And neither is their granddaughter or her contemporary liberal, progressive Democrats.

As children we waved and saluted the same American Flag as you, sang the national anthem like you, and lined up for Memorial Day and Flag Day celebrations at school as we proudly sang the patriotic songs our teachers taught us for the occasion.  I still remember how proud I was to learn the words of the Marines Hymn … progressing from I’m a Yankee Doodle Dandy in the first grade to the Marines Hymn by fifth grade.

Additionally, our families are important to us as yours are to you.  We even care about the well-being of our neighbors’ families – whether they can trace their American roots back to before the American Revolution, are descendants of immigrants, or are immigrants or refugees themselves.  How’s that for family values?

Yet somehow over the last several decades, we have allowed the far “Christian” right to label us as lacking family values, being unpatriotic and un-American simply because we have different political opinions.  We let you turn liberal and Democrat into bad words that ignite the wrath of your fanatical base.

So, on this Fourth of July, I want you to know enough is enough.  I and hopefully millions of my fellow Democrats will no longer be complicit in our silence.  We are taking back the flag and patriotism.  Old Glory is no longer yours alone.  The truth is that star-spangled banner never was just yours.



3 thoughts on “Taking Back Old Glory on the Fourth of July

  1. You have a well written article expressing your political stand. I respect it. But why am I intimidated to confess to you that I am what you would call a “far right Christian?” Why am I timid to confess that I voted for President Trump? Why do I fear your wrath to say I would do it again today? You really have nothing to fear from me, why do I fear you? I will walk beside you while you carry the flag if you will let me. I won’t call you names or burn your street, promise. I also rue the fact that the pledge, patriotic songs, and pride in the flag are not taught in public schools. I really have been blaming the Democrats for that. Sounds like I have wronged you on that count. You didn’t do it, I didn’t do it. Who did it? They are the ones we want out of power.

    Liked by 1 person

    1. Oneta, thank you for reading and commenting on my blog post. I truly appreciate your comments. I know it is incredibly intimidating to admit to someone with a viewpoint clearly the opposite of yours how you voted. So, thank you. I respect your right to vote how you choose – it is one of our cherished American rights. Also, I want to thank you for your respectfulness. I’m sure you can imagine that a post like this could be met with disrespect … not from you but from others.

      I will admit I don’t understand how or why someone voted and would still vote for Trump. I wrote about that here (http://fromthestickstothebricksandbackagain.com/2017/01/23/an-open-letter-to-my-friends-on-and-off-facebook) if you are interested. I get what his appeal was in the first place to some very well meaning Americans – Washington outsider, successful businessman. Honestly, I never would have voted for him and if I had been considering him and voting Republican when he mocked Senator John McCain, a Veteran and former POW who’s political views are largely different than mine, that would have made me align with another of the 17 Republican candidates. In my eyes, his behaviors have just gotten worse from there. I don’t believe all his supporters are racists, misogynists or xenophobic but I believe he and his inner circle are and I believe they are dangerous.

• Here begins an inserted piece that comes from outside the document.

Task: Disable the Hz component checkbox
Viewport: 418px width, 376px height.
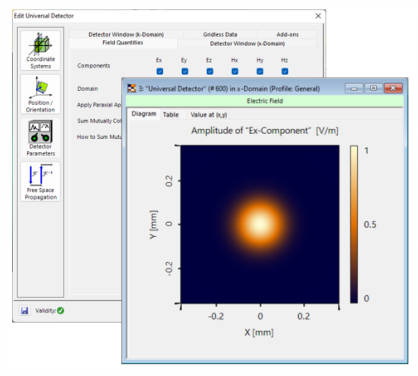Action: tap(285, 71)
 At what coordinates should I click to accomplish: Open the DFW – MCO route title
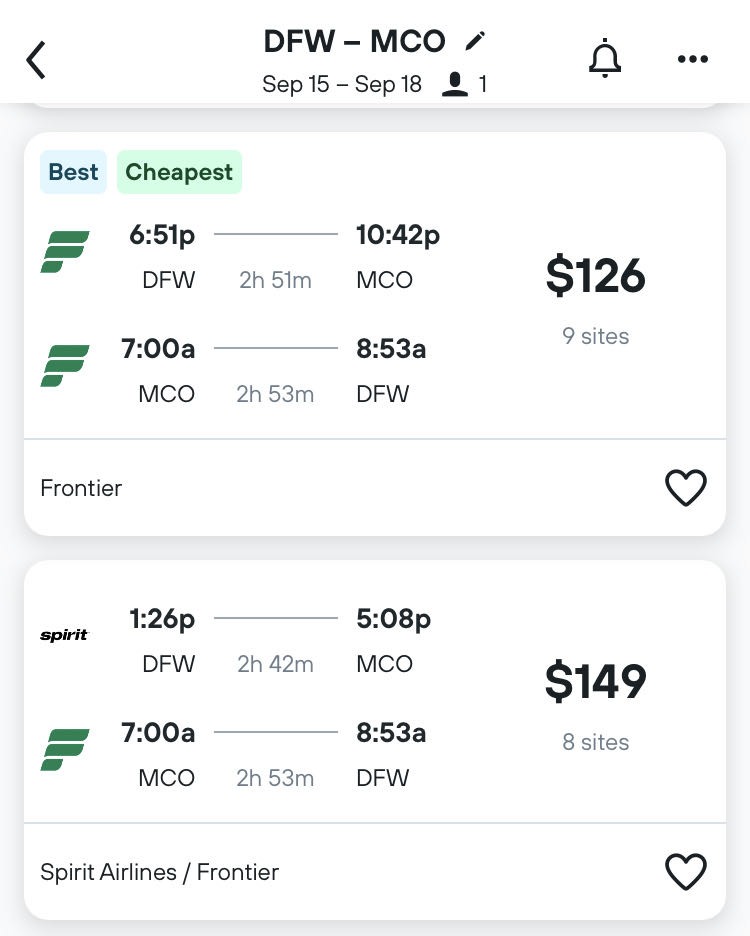(x=354, y=41)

      As for being Christian, many liberals are practicing Christians and I don’t believe all conservative Christians are far right. If I had to label myself religiously, I would tell you I am a lapsed Catholic and accidental Baptist (yes there is a story there) who believes in everyone’s right to practice their faith without forcing it upon others be that at their doorstep or through legislation. As you probably have figured out by now, I have much to say on political matters; much more than one post or comment can contain. Again thank you for your comment and if you are ever on my street, I would invite you in and we could wave our flags and talk about what we think about America over tea or lemonade.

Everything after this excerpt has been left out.